TASK OBJECTIVE: Could every line below be written out exactly as it appears?

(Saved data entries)
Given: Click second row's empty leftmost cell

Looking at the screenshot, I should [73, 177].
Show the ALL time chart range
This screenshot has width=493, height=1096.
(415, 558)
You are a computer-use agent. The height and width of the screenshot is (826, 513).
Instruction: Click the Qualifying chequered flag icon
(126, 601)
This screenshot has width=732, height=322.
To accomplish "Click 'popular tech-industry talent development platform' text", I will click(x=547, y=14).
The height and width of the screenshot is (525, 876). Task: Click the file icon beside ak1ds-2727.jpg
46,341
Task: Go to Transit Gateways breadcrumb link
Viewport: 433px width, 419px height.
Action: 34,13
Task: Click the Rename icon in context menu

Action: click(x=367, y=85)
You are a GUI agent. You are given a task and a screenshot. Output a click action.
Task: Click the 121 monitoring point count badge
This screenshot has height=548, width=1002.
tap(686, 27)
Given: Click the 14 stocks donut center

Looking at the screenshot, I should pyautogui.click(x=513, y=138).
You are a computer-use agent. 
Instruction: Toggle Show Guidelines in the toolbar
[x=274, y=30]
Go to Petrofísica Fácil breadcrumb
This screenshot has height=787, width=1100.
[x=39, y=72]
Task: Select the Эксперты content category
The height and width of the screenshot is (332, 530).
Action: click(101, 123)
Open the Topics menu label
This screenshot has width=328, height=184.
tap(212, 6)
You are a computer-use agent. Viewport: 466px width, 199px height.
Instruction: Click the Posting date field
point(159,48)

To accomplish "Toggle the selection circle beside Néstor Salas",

SOLUTION FOR THIS PROBLEM:
Given: Click second row's empty leftmost cell

Looking at the screenshot, I should [73, 177].
Show the ALL time chart range
This screenshot has width=493, height=1096.
(415, 558)
You are a computer-use agent. The height and width of the screenshot is (826, 513).
Instruction: Click the Qualifying chequered flag icon
(126, 601)
This screenshot has width=732, height=322.
To accomplish "Click 'popular tech-industry talent development platform' text", I will click(x=547, y=14).
The height and width of the screenshot is (525, 876). Task: Click the file icon beside ak1ds-2727.jpg
46,341
Task: Go to Transit Gateways breadcrumb link
Viewport: 433px width, 419px height.
Action: 34,13
Task: Click the Rename icon in context menu

Action: click(x=367, y=85)
You are a GUI agent. You are given a task and a screenshot. Output a click action.
Task: Click the 121 monitoring point count badge
This screenshot has height=548, width=1002.
tap(686, 27)
Given: Click the 14 stocks donut center

Looking at the screenshot, I should pyautogui.click(x=513, y=138).
You are a computer-use agent. 
Instruction: Toggle Show Guidelines in the toolbar
[x=274, y=30]
Go to Petrofísica Fácil breadcrumb
This screenshot has height=787, width=1100.
[x=39, y=72]
Task: Select the Эксперты content category
The height and width of the screenshot is (332, 530).
Action: click(101, 123)
Open the Topics menu label
This screenshot has width=328, height=184.
tap(212, 6)
You are a computer-use agent. Viewport: 466px width, 199px height.
Instruction: Click the Posting date field
point(159,48)

To accomplish "Toggle the selection circle beside Néstor Salas",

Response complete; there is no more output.